> Listing:
★ ★ ★
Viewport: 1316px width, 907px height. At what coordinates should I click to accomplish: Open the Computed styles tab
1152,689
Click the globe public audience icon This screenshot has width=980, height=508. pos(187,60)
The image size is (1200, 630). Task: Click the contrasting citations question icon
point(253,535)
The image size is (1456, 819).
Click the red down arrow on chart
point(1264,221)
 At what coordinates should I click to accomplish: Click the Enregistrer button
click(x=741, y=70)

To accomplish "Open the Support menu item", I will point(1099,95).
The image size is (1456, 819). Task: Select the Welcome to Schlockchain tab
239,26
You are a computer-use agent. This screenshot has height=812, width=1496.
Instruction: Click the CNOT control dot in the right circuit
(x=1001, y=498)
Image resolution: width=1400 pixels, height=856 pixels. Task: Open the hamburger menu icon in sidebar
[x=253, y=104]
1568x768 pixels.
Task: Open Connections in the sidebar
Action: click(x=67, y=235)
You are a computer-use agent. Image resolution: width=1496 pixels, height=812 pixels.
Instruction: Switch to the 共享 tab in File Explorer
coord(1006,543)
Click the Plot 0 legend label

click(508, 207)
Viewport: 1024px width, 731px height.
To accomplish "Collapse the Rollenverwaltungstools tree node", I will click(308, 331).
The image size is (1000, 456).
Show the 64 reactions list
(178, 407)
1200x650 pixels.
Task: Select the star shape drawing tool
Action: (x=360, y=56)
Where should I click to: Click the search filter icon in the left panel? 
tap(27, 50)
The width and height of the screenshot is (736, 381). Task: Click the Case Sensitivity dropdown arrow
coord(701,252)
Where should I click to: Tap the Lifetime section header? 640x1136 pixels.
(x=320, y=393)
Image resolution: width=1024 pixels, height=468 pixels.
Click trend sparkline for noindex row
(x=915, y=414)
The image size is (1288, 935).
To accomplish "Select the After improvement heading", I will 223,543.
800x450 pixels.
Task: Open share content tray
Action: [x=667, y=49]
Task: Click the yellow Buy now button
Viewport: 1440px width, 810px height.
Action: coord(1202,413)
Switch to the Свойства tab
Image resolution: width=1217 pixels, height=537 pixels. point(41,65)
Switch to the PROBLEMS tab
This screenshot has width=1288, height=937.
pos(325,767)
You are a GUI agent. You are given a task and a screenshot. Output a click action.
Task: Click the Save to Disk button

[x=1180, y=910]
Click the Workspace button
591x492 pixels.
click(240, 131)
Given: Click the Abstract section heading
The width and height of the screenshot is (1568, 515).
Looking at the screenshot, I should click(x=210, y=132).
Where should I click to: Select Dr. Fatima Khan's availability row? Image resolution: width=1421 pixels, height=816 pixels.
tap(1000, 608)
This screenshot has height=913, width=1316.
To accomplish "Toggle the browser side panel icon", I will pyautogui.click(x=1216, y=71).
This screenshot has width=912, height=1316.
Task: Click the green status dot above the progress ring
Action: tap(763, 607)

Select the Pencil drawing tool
★ ★ ★
Reproduce every one of the lines above, word for word and in the same order.

> Solution for this exercise:
Viewport: 1316px width, 907px height. At what coordinates should I click to accomplish: Open the Computed styles tab
1152,689
Click the globe public audience icon This screenshot has width=980, height=508. pos(187,60)
The image size is (1200, 630). Task: Click the contrasting citations question icon
point(253,535)
The image size is (1456, 819).
Click the red down arrow on chart
point(1264,221)
 At what coordinates should I click to accomplish: Click the Enregistrer button
click(x=741, y=70)

To accomplish "Open the Support menu item", I will point(1099,95).
The image size is (1456, 819). Task: Select the Welcome to Schlockchain tab
239,26
You are a computer-use agent. This screenshot has height=812, width=1496.
Instruction: Click the CNOT control dot in the right circuit
(x=1001, y=498)
Image resolution: width=1400 pixels, height=856 pixels. Task: Open the hamburger menu icon in sidebar
[x=253, y=104]
1568x768 pixels.
Task: Open Connections in the sidebar
Action: click(x=67, y=235)
You are a computer-use agent. Image resolution: width=1496 pixels, height=812 pixels.
Instruction: Switch to the 共享 tab in File Explorer
coord(1006,543)
Click the Plot 0 legend label

click(508, 207)
Viewport: 1024px width, 731px height.
To accomplish "Collapse the Rollenverwaltungstools tree node", I will click(308, 331).
The image size is (1000, 456).
Show the 64 reactions list
(178, 407)
1200x650 pixels.
Task: Select the star shape drawing tool
Action: (x=360, y=56)
Where should I click to: Click the search filter icon in the left panel? 
tap(27, 50)
The width and height of the screenshot is (736, 381). Task: Click the Case Sensitivity dropdown arrow
coord(701,252)
Where should I click to: Tap the Lifetime section header? 640x1136 pixels.
(x=320, y=393)
Image resolution: width=1024 pixels, height=468 pixels.
Click trend sparkline for noindex row
(x=915, y=414)
The image size is (1288, 935).
To accomplish "Select the After improvement heading", I will 223,543.
800x450 pixels.
Task: Open share content tray
Action: [x=667, y=49]
Task: Click the yellow Buy now button
Viewport: 1440px width, 810px height.
Action: coord(1202,413)
Switch to the Свойства tab
Image resolution: width=1217 pixels, height=537 pixels. point(41,65)
Switch to the PROBLEMS tab
This screenshot has width=1288, height=937.
pos(325,767)
You are a GUI agent. You are given a task and a screenshot. Output a click action.
Task: Click the Save to Disk button

[x=1180, y=910]
Click the Workspace button
591x492 pixels.
click(240, 131)
Given: Click the Abstract section heading
The width and height of the screenshot is (1568, 515).
Looking at the screenshot, I should click(x=210, y=132).
Where should I click to: Select Dr. Fatima Khan's availability row? Image resolution: width=1421 pixels, height=816 pixels.
tap(1000, 608)
This screenshot has height=913, width=1316.
To accomplish "Toggle the browser side panel icon", I will pyautogui.click(x=1216, y=71).
This screenshot has width=912, height=1316.
Task: Click the green status dot above the progress ring
Action: tap(763, 607)

Select the Pencil drawing tool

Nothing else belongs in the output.